Frequencies of skeletal portions and utility indices are based on the identity of the elements represented in samples and their relationships to anatomical regions, body parts, or butchering units. Most methods quantify specimens in terms of the NISP from various parts of the skeleton, a ratio between the number of specimens observed and the number of specimens expected, rank order of body parts represented, and indices based on the utility of carcass portions. The specimens may also be evaluated in terms of the minimum number of elements (MNE). Such values distinguish between animals used for food and those that were not and between samples created by nonhuman scavengers and those created by humans. Differences in skeletal frequencies may indicate which animals were killed some distance from the excavated deposit and which were killed nearby, an important aspect of subsistence strategies and a way to distinguish between domestic and wild animals. This principle extends to the association of skeletal frequencies with distinctions between sacred and secular animals, site function, culture change (acculturation and assimilation), trade, as well as social hierarchies in complex societies and urban environments.
Estimates of dietary contribution are used to assess social and economic systems. These estimates are most frequently based on ratios of skeletal weight to body weight, estimates of weight for whole animals multiplied by the MNI for that animal in the sample, estimates of body size derived from measurements, or data from reference collections and the literature. Distinctions are made between whole animal weight, edible meat weight, and nutritional contributions measured as vitamins, minerals, protein, and fat. Dietary value guided decisions about which animals and resource areas to use most frequently, how much effort to expend in finding and capturing a particular animal, and which portions of a carcass to transport from where it was acquired to where it was used. Such studies are important when assessing human demographic and health potentials.

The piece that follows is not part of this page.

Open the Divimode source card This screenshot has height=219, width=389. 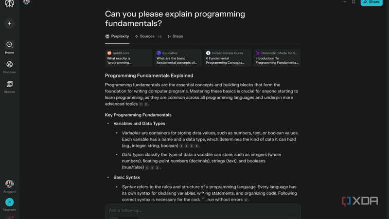click(277, 58)
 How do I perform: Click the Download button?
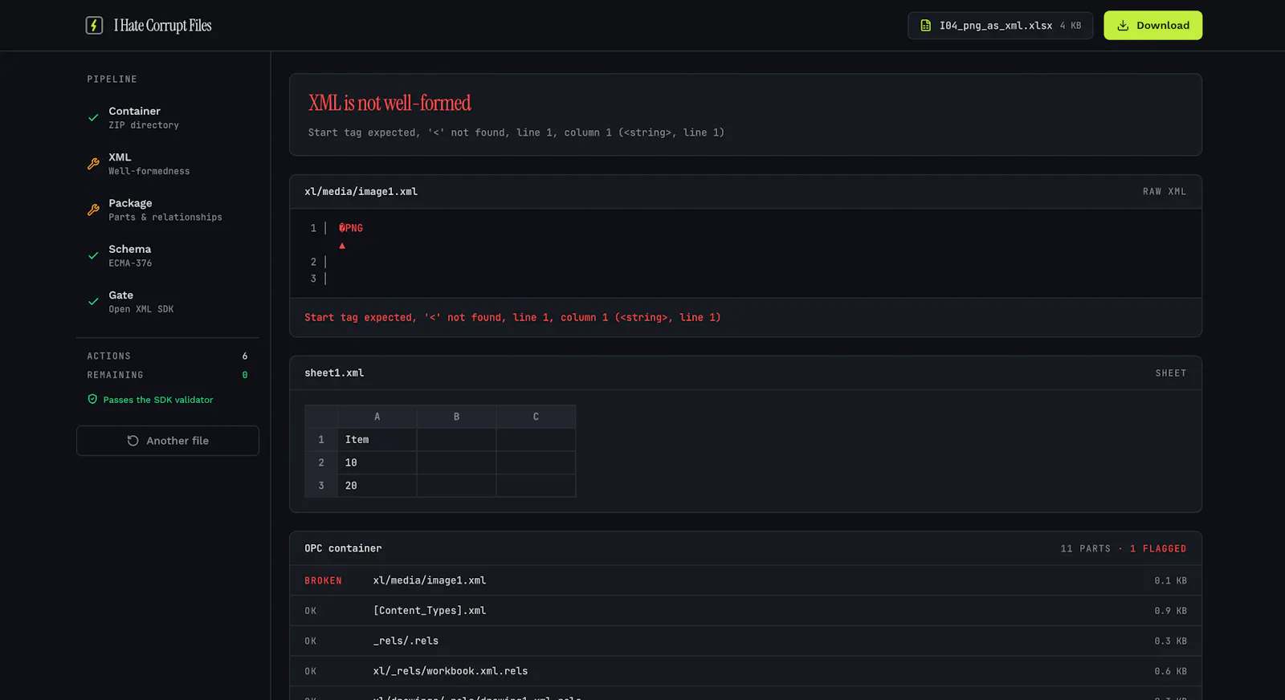pyautogui.click(x=1152, y=26)
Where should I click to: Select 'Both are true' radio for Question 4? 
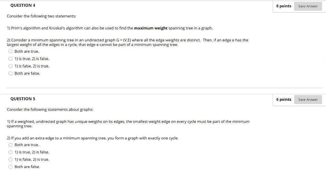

The causes and functions of fragmentation levels, fracture types, and other modifications provide information on many aspects of human and nonhuman behavior. In combination with skeletal frequencies, fragmentation and other modifications may distinguish between human and nonhuman uses of animal parts or between food and nonfood animals. They also provide evidence for site function, the nutritional status of the human population, skinning, the ethnic identity of the butcher, the social affiliation of the consumer, butchery for household use instead of trade, and the presence of specialist butchers producing standard cuts for a discriminating market compared to a local householder intent on maximizing the amount of food and other products obtained from the carcass. Modifications also provide evidence for tools, ornaments, ritual sacrifices, displays, and other uses.